# Some updates and questions...



## Nexangelus (Feb 19, 2011)

I actually had a wonderful doctor's visit today, unlike the one mentioned in previous posts. There were no accusations of eating disorders, depression, anxiety, hypochondria or anything of that nature... Which was refreshing to say the least. He did a complete thyroid panel, containing all the tests Lavender had recommended (Thanks again! =) . Results should be back in 1-2 days.

According to the doctor, he would "Be very surprised if the cause of my problems wasn't related to Graves/Hyper" and told me I had the textbook symptoms; and even discovered a new one. I can't say I regularly poke my neck or thyroid, and I really hadn't noticed how sensitive it was! Even with mild pressure applied, it really bothered me... Felt like it was a bit more difficult/uncomfortable to breath. He said that my thyroid (which isn't enlarged) could be irritated, and causing my shortness of breath. Just curious to see what you guys thought of that and if you agree.

He also put me on Metoprolol and was very concerned about my pulse (118) - which wasn't mysteriously normal, like at my previous doctor. Still limited to "light exercise", which is driving me crazy, but I'm not sure I'd have the stamina to do a whole lot even without the pulse issues. He mentioned that a lot of my fatigue could be caused by my heart working too hard, and said I may see an increase in energy once my pulse is normal. Was this the case for anyone else?

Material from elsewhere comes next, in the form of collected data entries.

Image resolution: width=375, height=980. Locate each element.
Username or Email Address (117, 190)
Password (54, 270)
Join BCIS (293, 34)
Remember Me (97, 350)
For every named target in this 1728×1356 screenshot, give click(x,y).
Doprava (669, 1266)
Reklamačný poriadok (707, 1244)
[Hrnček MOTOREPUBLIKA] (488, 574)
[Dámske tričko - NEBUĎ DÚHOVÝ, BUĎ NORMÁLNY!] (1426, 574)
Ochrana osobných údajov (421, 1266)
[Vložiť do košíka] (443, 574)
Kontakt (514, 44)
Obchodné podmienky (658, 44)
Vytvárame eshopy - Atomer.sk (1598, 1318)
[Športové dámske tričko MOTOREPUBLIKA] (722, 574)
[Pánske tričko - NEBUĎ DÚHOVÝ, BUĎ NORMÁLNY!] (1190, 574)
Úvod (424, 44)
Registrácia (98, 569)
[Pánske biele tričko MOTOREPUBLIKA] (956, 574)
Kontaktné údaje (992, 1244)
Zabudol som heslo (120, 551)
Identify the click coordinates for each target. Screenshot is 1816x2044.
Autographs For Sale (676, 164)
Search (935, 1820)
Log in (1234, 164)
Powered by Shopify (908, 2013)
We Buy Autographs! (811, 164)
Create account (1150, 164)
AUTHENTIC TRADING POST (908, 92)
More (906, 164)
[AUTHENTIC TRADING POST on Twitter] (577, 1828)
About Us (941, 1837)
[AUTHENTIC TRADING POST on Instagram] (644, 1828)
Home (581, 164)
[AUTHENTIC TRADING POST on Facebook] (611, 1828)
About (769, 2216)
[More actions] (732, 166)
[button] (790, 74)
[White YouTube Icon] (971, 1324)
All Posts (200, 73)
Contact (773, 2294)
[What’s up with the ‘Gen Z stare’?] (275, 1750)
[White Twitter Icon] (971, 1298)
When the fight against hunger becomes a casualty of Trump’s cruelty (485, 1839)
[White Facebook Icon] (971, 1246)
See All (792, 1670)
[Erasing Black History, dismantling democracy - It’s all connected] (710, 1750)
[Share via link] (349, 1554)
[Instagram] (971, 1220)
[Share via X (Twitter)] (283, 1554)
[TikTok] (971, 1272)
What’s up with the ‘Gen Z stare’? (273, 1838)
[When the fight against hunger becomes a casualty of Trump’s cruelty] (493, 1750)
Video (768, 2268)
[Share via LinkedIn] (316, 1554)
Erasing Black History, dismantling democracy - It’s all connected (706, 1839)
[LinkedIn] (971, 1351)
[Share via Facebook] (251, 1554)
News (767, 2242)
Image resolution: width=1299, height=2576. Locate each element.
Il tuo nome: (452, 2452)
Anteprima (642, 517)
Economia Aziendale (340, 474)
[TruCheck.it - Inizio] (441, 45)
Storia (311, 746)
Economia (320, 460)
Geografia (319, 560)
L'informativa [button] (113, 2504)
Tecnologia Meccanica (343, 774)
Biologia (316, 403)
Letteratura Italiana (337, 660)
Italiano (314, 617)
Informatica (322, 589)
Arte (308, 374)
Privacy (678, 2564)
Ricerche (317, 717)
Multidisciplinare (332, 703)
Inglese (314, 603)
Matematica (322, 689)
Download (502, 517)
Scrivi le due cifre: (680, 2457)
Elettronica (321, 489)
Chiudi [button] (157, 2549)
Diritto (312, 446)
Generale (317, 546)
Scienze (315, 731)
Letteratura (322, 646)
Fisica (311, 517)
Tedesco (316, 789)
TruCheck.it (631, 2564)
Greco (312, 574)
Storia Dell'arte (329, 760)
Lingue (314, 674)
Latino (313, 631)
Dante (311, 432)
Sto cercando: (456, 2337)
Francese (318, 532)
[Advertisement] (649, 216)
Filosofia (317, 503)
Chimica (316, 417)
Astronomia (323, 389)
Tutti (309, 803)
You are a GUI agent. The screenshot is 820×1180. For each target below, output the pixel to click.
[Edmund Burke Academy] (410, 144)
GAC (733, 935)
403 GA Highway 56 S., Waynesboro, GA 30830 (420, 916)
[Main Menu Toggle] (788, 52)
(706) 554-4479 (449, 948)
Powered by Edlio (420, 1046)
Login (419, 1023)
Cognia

Here's to hoping this is figured out soon! How is everyone else coming along with treatment/diagnosis/coping? Hope you're all having a wonderful day!

Jeremy


----------



## Andros (Aug 26, 2009)

Nexangelus said:


> I actually had a wonderful doctor's visit today, unlike the one mentioned in previous posts. There were no accusations of eating disorders, depression, anxiety, hypochondria or anything of that nature... Which was refreshing to say the least. He did a complete thyroid panel, containing all the tests Lavender had recommended (Thanks again! =) . Results should be back in 1-2 days.
> 
> According to the doctor, he would "Be very surprised if the cause of my problems wasn't related to Graves/Hyper" and told me I had the textbook symptoms; and even discovered a new one. I can't say I regularly poke my neck or thyroid, and I really hadn't noticed how sensitive it was! Even with mild pressure applied, it really bothered me... Felt like it was a bit more difficult/uncomfortable to breath. He said that my thyroid (which isn't enlarged) could be irritated, and causing my shortness of breath. Just curious to see what you guys thought of that and if you agree.
> 
> ...


Jeremy!! How fortunate for you to have found this doctor!! I am so happy about this.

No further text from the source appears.